La générosité dans le sport pourrait être rebaptisée de son nom. Comment imaginer geste plus grand que de céder sa place à un compatriote pour une épreuve olympique pour laquelle on visait l’or ? Ce sacrifice, Vénuste Niyongabo l’a fait. En 1996, aux Jeux d’Atlanta, il laisse un autre athlète burundais concourir sur le 1500 m, sa distance fétiche. Qu’à cela ne tienne, c’est sur 5 000 m, que Vénuste remportera l’or devenant le premier champion olympique de l’histoire du Burundi. Au moment même où son pays était en proie à un génocide entre ethnies rivales. Lui refuse ces divisions pour clamer haut et fort défendre les couleurs du Burundi tout entier. Symbole d’union, il n’a de cesse de porter les valeurs de paix par le sport auprès notamment de l’association Peace and Sport.
“Le sport m’a appris qui je suis. J’ai commencé, comme beaucoup, à l’école. J’y ai connu le plaisir d’être le plus rapide de la classe. Le sport permet l’estime de soi. Ensuite, vers 12 ans, j’ai eu des rhumatismes, j’ai été hospitalisé et le médecin m’a dit : Pour que ça ne t’arrive plus, tu dois faire du sport. A 16 ans, je me suis focalisé sur l’athlétisme parce que j’avais des aptitudes. J’ai compris que le sport réduit l’anxiété de la vie alors que beaucoup de jeunes au Burundi sont vite déscolarisés ou tombent dans l’alcoolisme. On y apprend à gérer la pression, à gagner et à perdre, à oser. On y apprend la ténacité, à ne pas se décourager devant la difficulté. Et puis, il y a le côté social : c’est plus facile de se créer des amis.
A 19 ans, après avoir gagné les championnats du monde juniors à Séoul, je pars m’entraîner en Italie. J’ai tout quitté, mes parents, mes amis, je n’avais pas d’argent pour manger. Je suis parti pour un pays que je ne savais même pas placer sur une carte ! Ce fut une année très difficile. Mais cette année m’a forgé comme personne. On apprend dans la difficulté comme dans les défaites. Au bout de cette année, le sport est devenu mon métier.
Gagner la médaille d’or aux Jeux olympiques d’Atlanta alors que le Burundi connaissait la guerre entre hutus et tutsis a représenté un moment important dans mon itinéraire. On m’a raconté qu’au moment de ma finale, la guerre s’est arrêtée parce que j’appartenais à tout le monde. J’avais seulement 22 ans et j’ai compris que je ne devais pas me mêler à la joute politique. D’ailleurs, on m’a demandé, en interview, si j’avais gagné pour les hutus ou pour les tutsis et j’ai répondu : J’ai gagné pour la nation. C’était spontané. Je ressentais une grande responsabilité.

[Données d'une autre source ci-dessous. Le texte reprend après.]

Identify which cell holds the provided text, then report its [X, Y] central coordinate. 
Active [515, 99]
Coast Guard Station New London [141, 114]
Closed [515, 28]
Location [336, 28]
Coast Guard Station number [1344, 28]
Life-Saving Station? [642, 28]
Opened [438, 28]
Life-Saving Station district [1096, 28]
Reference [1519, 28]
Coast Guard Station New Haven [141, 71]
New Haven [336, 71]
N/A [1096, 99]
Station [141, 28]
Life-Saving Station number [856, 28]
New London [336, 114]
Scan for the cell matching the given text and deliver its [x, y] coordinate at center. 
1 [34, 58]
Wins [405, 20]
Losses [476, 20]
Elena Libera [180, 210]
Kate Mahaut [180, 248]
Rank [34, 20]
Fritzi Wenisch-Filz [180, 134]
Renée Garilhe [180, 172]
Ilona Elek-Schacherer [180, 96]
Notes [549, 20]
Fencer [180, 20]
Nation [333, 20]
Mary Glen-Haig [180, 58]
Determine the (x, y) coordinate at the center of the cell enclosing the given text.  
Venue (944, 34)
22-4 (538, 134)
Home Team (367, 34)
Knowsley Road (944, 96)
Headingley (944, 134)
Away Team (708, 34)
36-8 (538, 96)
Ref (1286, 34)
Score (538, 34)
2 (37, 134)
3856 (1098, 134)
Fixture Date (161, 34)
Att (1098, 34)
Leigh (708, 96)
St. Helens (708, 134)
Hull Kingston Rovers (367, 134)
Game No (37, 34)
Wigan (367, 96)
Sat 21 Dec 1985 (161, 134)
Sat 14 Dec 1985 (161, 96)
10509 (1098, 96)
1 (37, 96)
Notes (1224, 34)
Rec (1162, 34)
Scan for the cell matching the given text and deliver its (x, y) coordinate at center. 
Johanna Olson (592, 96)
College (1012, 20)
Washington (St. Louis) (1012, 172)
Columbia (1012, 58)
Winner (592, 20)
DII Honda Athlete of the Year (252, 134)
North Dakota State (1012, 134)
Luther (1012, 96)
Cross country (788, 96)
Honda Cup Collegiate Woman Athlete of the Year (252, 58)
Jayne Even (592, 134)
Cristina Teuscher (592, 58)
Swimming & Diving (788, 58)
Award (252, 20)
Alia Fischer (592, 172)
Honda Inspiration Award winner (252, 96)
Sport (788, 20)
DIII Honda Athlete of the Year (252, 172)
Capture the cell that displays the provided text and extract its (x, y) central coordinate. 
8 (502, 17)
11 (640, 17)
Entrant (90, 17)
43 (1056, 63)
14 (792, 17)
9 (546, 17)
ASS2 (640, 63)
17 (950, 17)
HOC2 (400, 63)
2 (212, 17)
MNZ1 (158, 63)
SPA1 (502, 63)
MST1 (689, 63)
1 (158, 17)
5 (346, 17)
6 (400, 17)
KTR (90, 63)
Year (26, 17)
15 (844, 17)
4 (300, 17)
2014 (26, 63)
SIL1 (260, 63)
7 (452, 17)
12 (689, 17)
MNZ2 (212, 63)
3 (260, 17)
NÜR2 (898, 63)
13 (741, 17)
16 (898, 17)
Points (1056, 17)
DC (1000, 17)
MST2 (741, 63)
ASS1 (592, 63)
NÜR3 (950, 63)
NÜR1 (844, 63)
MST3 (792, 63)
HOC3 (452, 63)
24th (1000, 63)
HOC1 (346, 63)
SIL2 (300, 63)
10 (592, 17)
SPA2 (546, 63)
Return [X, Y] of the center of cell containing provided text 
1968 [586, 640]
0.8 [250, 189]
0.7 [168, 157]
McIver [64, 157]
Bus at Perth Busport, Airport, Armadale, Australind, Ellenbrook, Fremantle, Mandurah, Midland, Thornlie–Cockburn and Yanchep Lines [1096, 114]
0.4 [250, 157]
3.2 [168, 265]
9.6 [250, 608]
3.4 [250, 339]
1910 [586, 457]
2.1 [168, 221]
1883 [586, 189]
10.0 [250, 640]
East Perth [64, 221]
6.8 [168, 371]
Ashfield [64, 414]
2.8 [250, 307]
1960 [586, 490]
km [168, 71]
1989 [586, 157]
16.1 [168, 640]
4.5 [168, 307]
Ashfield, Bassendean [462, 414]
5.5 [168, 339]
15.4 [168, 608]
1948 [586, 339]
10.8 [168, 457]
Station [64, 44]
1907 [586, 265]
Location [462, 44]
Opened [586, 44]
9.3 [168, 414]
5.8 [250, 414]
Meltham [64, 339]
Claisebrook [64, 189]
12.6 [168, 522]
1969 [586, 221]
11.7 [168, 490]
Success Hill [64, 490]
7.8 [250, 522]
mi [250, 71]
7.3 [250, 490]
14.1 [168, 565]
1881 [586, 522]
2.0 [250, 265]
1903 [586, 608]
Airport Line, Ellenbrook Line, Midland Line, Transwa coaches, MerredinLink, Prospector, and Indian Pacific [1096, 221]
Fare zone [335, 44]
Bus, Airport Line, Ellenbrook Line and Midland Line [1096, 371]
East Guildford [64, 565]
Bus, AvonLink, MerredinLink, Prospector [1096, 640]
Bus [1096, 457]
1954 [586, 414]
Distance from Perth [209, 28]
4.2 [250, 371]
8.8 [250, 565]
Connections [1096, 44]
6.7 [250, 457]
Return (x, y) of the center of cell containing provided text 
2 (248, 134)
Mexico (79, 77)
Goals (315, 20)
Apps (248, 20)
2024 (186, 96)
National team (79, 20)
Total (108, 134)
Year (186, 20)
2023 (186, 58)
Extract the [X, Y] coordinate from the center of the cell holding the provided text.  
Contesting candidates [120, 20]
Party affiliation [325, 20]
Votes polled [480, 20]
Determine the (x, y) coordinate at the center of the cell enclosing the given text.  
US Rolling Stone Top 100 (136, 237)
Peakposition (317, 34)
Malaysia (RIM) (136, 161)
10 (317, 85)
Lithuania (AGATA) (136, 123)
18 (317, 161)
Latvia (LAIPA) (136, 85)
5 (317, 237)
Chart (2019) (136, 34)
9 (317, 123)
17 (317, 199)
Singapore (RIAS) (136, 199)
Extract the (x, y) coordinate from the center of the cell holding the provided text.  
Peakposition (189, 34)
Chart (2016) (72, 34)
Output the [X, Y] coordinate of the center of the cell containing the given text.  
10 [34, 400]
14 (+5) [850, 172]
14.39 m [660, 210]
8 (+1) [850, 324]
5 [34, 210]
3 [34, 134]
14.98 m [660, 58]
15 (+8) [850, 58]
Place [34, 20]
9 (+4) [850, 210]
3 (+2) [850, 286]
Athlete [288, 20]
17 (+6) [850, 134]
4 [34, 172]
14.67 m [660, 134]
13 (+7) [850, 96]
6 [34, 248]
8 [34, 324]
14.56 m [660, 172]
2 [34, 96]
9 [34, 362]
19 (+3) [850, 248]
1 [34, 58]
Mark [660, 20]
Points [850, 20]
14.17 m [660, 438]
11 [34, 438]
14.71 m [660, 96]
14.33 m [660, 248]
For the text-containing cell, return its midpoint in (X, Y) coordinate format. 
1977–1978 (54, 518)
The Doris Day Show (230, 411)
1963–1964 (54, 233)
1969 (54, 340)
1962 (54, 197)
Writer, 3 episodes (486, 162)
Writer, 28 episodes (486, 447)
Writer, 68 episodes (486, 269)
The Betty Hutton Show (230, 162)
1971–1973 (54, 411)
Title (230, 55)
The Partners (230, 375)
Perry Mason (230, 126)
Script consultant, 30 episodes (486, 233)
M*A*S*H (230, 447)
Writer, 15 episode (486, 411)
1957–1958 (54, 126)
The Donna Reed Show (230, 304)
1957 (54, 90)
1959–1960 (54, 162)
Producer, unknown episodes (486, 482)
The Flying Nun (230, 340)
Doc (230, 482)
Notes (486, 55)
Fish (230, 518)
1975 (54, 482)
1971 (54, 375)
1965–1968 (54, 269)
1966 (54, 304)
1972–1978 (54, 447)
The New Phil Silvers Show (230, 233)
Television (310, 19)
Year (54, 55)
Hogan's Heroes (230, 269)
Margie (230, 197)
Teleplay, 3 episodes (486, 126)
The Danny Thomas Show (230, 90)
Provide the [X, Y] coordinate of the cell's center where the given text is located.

Cette responsabilité, elle me suit : comment rester un modèle pour les générations futures ? Comment être utile ? Mon engagement auprès de Peace and Sport y contribue. Joël Bouzou est venu me voir pour me dire qu’il aimerait que je rejoigne son organisation. Il m’a dit : ton pays a besoin de toi. À partir de 2009, j’ai été l’ambassadeur des Jeux de l’amitié de la région des Grands Lacs. Ça m’a beaucoup touché de voir les enfants du Burundi, du Congo et du Rwanda qui ne parlaient pas la même langue passer la journée ensemble. Et, avec spontanéité, chaque groupe chantait et dansait dans son dialecte sans esprit de compétition. En voyant ça, je me suis vraiment engagé, j’ai trouvé mon utilité pour la société. Je n’ai jamais loupé cette manifestation depuis cette date. 600 enfants sont suivis toute l’année au Burundi avec nos éducateurs. Ce sont des orphelins, des enfants de la rue, des enfants nés de viols ou vivant en grande précarité. Ils apprennent les valeurs de respect, ils sont sensibilisés aux questions liées à la drogue, à la sexualité… On leur offre une écoute. Avec le sport, on se construit un langage commun, on devient une communauté, une famille. En parallèle de cet engagement, j’ai créé la Fondation Vénuste Niyongabo qui travaille avec le Comité olympique, le ministère des Sports, les structures de santé, les écoles. Le but, c’est de faire du sport un remède pour aider les personnes en difficulté.
A l’occasion des Jeux de l’amitié, j’ai franchi la frontière entre le Burundi et le Congo en pleine guerre entre les deux pays. Et j’ai vu les autorités politiques tenir devant les enfants un message pacificateur. On ressent bien à quel point le sport peut être un pont entre les peuples. Je l’ai vécu. »
Interview réalisée par Thierry Suire pour le magazine HEROS.